-- Exercise directions --
Render every line in the rows below as a JSON list of strings, one string per line, omitting blank lines.

-- Exercise input --
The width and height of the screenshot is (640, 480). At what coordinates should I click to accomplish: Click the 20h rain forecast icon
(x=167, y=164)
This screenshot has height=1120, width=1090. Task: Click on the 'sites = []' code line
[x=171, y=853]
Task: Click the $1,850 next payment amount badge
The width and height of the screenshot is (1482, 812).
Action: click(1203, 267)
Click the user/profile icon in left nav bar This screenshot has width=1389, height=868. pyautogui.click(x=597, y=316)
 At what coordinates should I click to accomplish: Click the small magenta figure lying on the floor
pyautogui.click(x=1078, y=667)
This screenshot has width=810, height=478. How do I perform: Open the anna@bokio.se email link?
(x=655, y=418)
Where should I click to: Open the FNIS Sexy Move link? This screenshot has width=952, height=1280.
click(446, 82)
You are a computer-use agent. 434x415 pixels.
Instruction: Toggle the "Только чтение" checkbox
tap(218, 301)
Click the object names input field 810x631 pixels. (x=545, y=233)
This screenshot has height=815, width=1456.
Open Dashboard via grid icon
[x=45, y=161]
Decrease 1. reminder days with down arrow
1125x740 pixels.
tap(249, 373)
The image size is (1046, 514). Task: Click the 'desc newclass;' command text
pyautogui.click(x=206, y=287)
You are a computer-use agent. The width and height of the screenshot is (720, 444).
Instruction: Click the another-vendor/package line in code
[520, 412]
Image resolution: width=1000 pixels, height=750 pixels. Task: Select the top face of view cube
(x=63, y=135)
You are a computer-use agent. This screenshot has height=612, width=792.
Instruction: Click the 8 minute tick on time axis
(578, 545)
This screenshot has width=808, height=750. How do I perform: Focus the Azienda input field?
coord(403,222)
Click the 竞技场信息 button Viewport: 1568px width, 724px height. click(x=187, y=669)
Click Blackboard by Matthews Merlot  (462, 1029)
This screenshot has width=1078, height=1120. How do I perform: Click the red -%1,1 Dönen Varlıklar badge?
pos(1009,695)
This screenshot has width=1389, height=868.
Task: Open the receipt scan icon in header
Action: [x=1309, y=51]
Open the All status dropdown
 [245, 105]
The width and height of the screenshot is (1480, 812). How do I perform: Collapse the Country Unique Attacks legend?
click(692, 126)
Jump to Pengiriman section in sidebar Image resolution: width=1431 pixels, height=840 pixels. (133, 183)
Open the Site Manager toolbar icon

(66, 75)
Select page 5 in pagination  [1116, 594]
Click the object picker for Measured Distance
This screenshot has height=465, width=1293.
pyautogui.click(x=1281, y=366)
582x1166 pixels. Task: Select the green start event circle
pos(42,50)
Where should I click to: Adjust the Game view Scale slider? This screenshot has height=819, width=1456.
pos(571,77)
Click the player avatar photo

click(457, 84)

-- Answer in full --
[
  "The width and height of the screenshot is (640, 480). At what coordinates should I click to accomplish: Click the 20h rain forecast icon",
  "(x=167, y=164)",
  "This screenshot has height=1120, width=1090. Task: Click on the 'sites = []' code line",
  "[x=171, y=853]",
  "Task: Click the $1,850 next payment amount badge",
  "The width and height of the screenshot is (1482, 812).",
  "Action: click(1203, 267)",
  "Click the user/profile icon in left nav bar This screenshot has width=1389, height=868. pyautogui.click(x=597, y=316)",
  " At what coordinates should I click to accomplish: Click the small magenta figure lying on the floor",
  "pyautogui.click(x=1078, y=667)",
  "This screenshot has width=810, height=478. How do I perform: Open the anna@bokio.se email link?",
  "(x=655, y=418)",
  "Where should I click to: Open the FNIS Sexy Move link? This screenshot has width=952, height=1280.",
  "click(446, 82)",
  "You are a computer-use agent. 434x415 pixels.",
  "Instruction: Toggle the \"Только чтение\" checkbox",
  "tap(218, 301)",
  "Click the object names input field 810x631 pixels. (x=545, y=233)",
  "This screenshot has height=815, width=1456.",
  "Open Dashboard via grid icon",
  "[x=45, y=161]",
  "Decrease 1. reminder days with down arrow",
  "1125x740 pixels.",
  "tap(249, 373)",
  "The image size is (1046, 514). Task: Click the 'desc newclass;' command text",
  "pyautogui.click(x=206, y=287)",
  "You are a computer-use agent. The width and height of the screenshot is (720, 444).",
  "Instruction: Click the another-vendor/package line in code",
  "[520, 412]",
  "Image resolution: width=1000 pixels, height=750 pixels. Task: Select the top face of view cube",
  "(x=63, y=135)",
  "You are a computer-use agent. This screenshot has height=612, width=792.",
  "Instruction: Click the 8 minute tick on time axis",
  "(578, 545)",
  "This screenshot has width=808, height=750. How do I perform: Focus the Azienda input field?",
  "coord(403,222)",
  "Click the 竞技场信息 button Viewport: 1568px width, 724px height. click(x=187, y=669)",
  "Click Blackboard by Matthews Merlot  (462, 1029)",
  "This screenshot has width=1078, height=1120. How do I perform: Click the red -%1,1 Dönen Varlıklar badge?",
  "pos(1009,695)",
  "This screenshot has width=1389, height=868.",
  "Task: Open the receipt scan icon in header",
  "Action: [x=1309, y=51]",
  "Open the All status dropdown",
  " [245, 105]",
  "The width and height of the screenshot is (1480, 812). How do I perform: Collapse the Country Unique Attacks legend?",
  "click(692, 126)",
  "Jump to Pengiriman section in sidebar Image resolution: width=1431 pixels, height=840 pixels. (133, 183)",
  "Open the Site Manager toolbar icon",
  "(66, 75)",
  "Select page 5 in pagination  [1116, 594]",
  "Click the object picker for Measured Distance",
  "This screenshot has height=465, width=1293.",
  "pyautogui.click(x=1281, y=366)",
  "582x1166 pixels. Task: Select the green start event circle",
  "pos(42,50)",
  "Where should I click to: Adjust the Game view Scale slider? This screenshot has height=819, width=1456.",
  "pos(571,77)",
  "Click the player avatar photo",
  "click(457, 84)"
]